Eight Miles High (Das Wilde Leben) is a German docudrama that takes a look inside her life as a fashion model, sex symbol and icon of the left. Generally, the film doesn’t delve into who she really is as a person – many people citing this as reason to criticise. Though I believe, aided by Natalia Avelon’s ambiguous presence – this helped us become more aware of Obermaier’s public persona. Avelon’s performance gives way to an act within an act of sorts. Actually, this “quality” gives Achim Bornhak’s film the ability to illuminate not who she was, but what she was. The miniature phenomenon that became Uschi had its roots in a small, suburban town in Germany called Sendling.

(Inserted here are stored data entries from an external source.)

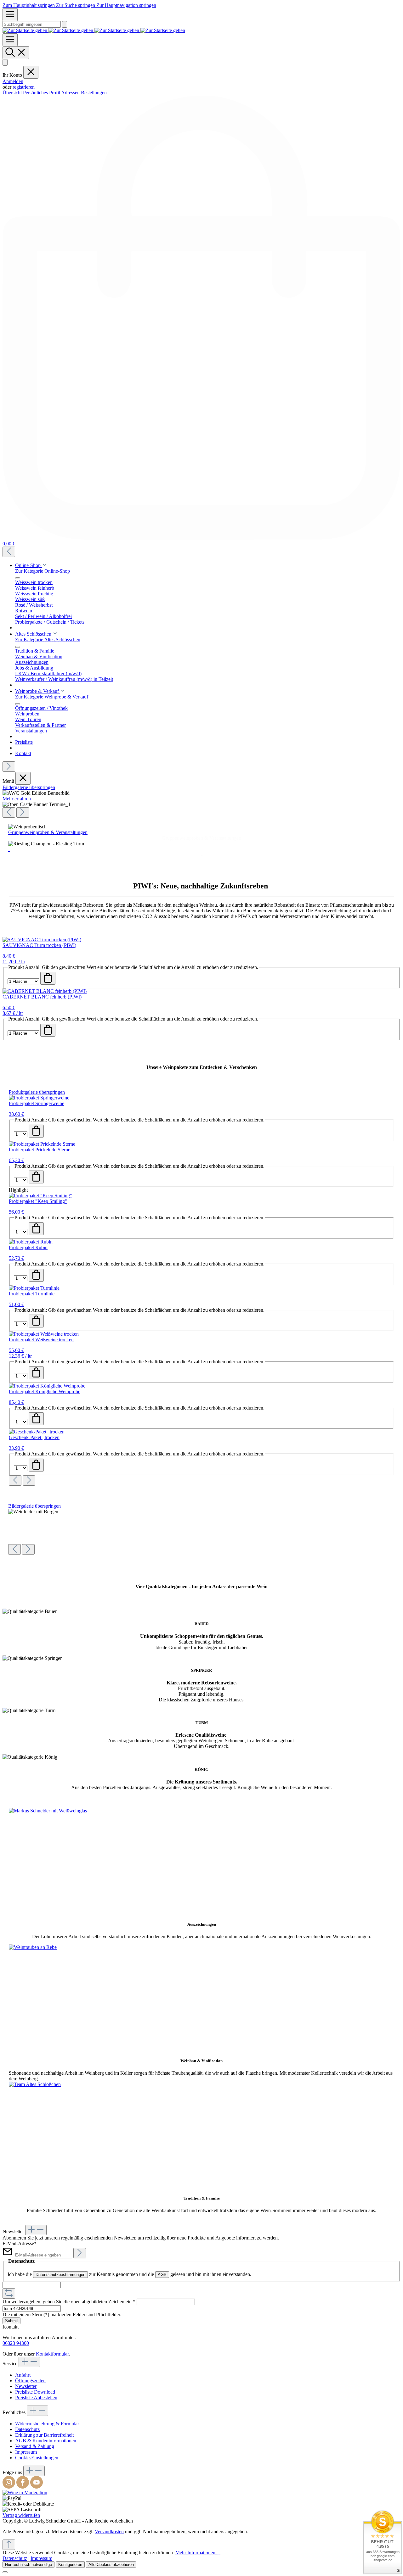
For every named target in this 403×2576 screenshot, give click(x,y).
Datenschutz (27, 2429)
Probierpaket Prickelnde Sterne (39, 1149)
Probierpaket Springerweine (36, 1103)
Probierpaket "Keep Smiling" (38, 1201)
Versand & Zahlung (34, 2446)
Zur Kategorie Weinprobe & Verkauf (51, 696)
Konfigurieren (70, 2564)
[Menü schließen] (30, 72)
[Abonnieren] (79, 2253)
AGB (162, 2274)
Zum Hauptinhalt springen (29, 5)
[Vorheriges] (9, 552)
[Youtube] (36, 2487)
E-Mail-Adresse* (20, 2243)
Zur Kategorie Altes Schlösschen (47, 639)
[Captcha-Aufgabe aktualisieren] (9, 2293)
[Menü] (10, 14)
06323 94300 (16, 2343)
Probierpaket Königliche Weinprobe (44, 1391)
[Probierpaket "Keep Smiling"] (40, 1195)
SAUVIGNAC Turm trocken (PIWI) (39, 945)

Eight Miles High (Das Wilde Leben)This is an entertainingly well-made production that finds its place in the characters that inhabit the care-free world of the late-sixties. Victor Noren and Alexander Scheer present a near-accurate and hilarious picture of Jagger and Richards in their prime, Matthias Scheighofer as left-wing intellectual Rainer Langhans proves to be funnier and more provocative than Langhans may have liked, while Natalia Avelon – amidst all of her pouting, her teasing, her tempting curiosity – provides a better Uschi than most could possibly wish for. It should also be said that among the shallowness and the clichéd insights, a beautiful, at times touching story shows itself – allowing viewers to find themselves.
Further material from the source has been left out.